Leberre : Dans la soirée du 18 au 19 juin dernier, il m'a été volé une somme de 260 francs ; j'ai soupçonné l'accusé parce qu'il savait où nous mettions la clef de notre armoire, et qu'il a fait de grandes dépenses depuis le vol. Pennec m'a servi six mois ; il ne travaillait pas, il était toujours à regarder en l'air. Quand il m'a quitté, je ne l'ai pas payé, parce qu'il n'était pas en âge, et que, quand on paie quelqu'un lorsqu'il n'est pas l'âge, on est exposé à payer deux fois. (On rit.)

Gourmelen : Voilà bientôt trois ans, l'accusé a été à mon service ; quand il y avait du monde, il travaillait bien, mais il ne faisait presque rien quand on le laissait seul. Pour du côté de la probité, je n'ai jamais eu à m'en plaindre. Pendant qu'il me servait, il m'a raconté qu'il avait trouvé un trésor. Pennec passe pour un sorcier dans le village ; mais on ne dit pas que ce soit un voleur.

Kigourlay L'accusé a été mon domestique ; il m'a servi en honnête homme ; je n'ai pas eu à m'en plaindre ; il travaillait bien ; il jouait beaucoup la nuit : je l'ai vu perdre jusqu'à six francs ; c'est moi qui les lui ai gagnés. (On rit.) C'est un sorcier, il a un secret pour trouver de l'argent. (Mouvement.)

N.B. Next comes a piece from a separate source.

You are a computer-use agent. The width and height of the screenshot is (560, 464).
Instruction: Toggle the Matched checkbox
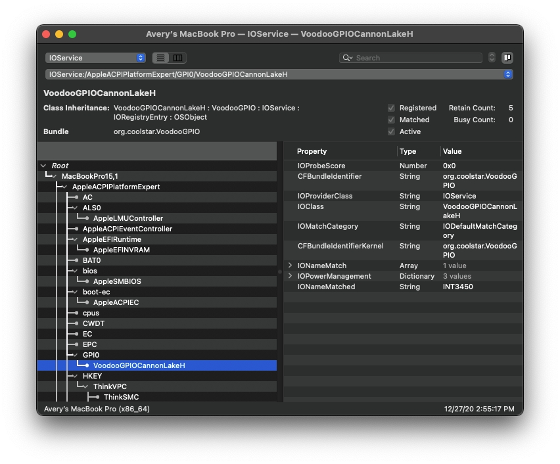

René Laurent, maire de la commune, d'un air décidé, et avec l'attitude d'un homme qui fait un grand acte de courage: Pennec passe dans ma commune pour un devin et pour un sorcier ; mais je ne crois pas cela, moi ; ce n'est plus le siècle des sorciers ... Un jour, c'était une grande fête, il y avait à placer sur la tour un drapeau tricolore ..., maintenant c'est un drapeau tricolore ; mais autrefois j'étais maire aussi, et alors c'était un drapeau blanc ; Pennec eut l'audace de monter, sans échelle, jusqu'au haut du clocher, pour planter le drapeau ; tour le monde était ébahi ; on croyait qu'il y avait quelque puissance qui le soutenait en l'air ; je lui ordonnai de descendre ; mais il s'amusait à ébranler les pierres qui servent d'ornement aux quatre côtés de la chapelle ; je le fis arrêter. Les gendarmes, surpris de la richesse de ses vêtements, le conduisirent au procureur du roi ; il fut mis en prison. Plus tard la justice vint visiter l'endroit où il prétendait avoir trouvé son trésor ; j'étais présent à la visite. Pennec arracha une pierre, puis quand il eut ainsi fait un vide, il nous dit avec un grand sang-froid : « C'est dans ce trou qu'était mon trésor. » (On rit). On lui fit observer que le vide était la place de la pierre ; mais il persista. Je suis bien sûr qu'avant le vol de Leberre l'accusé avait de l'argent, et qu'il a fait de fortes dépenses ; je lui avais demandé s'il était vrai qu'il eut trouvé un trésor ; mais il ne voulait point m'en faire l'aveu, sans doute parce que le gouvernement s'en serait emparé. C'est un bruit accrédité dans notre commune que quand on trouve, c'est pour le gouvernement ; aussi l'on ne trouve pas souvent, ou du moins on ne s'en vante pas. (Explosion d'hilarité.) Surpris que Pennec eut tant d'argent, je fis bannir (publier) sur la croix ; mais personne ne se plaignit d'avoir perdu ou d'avoir été volé.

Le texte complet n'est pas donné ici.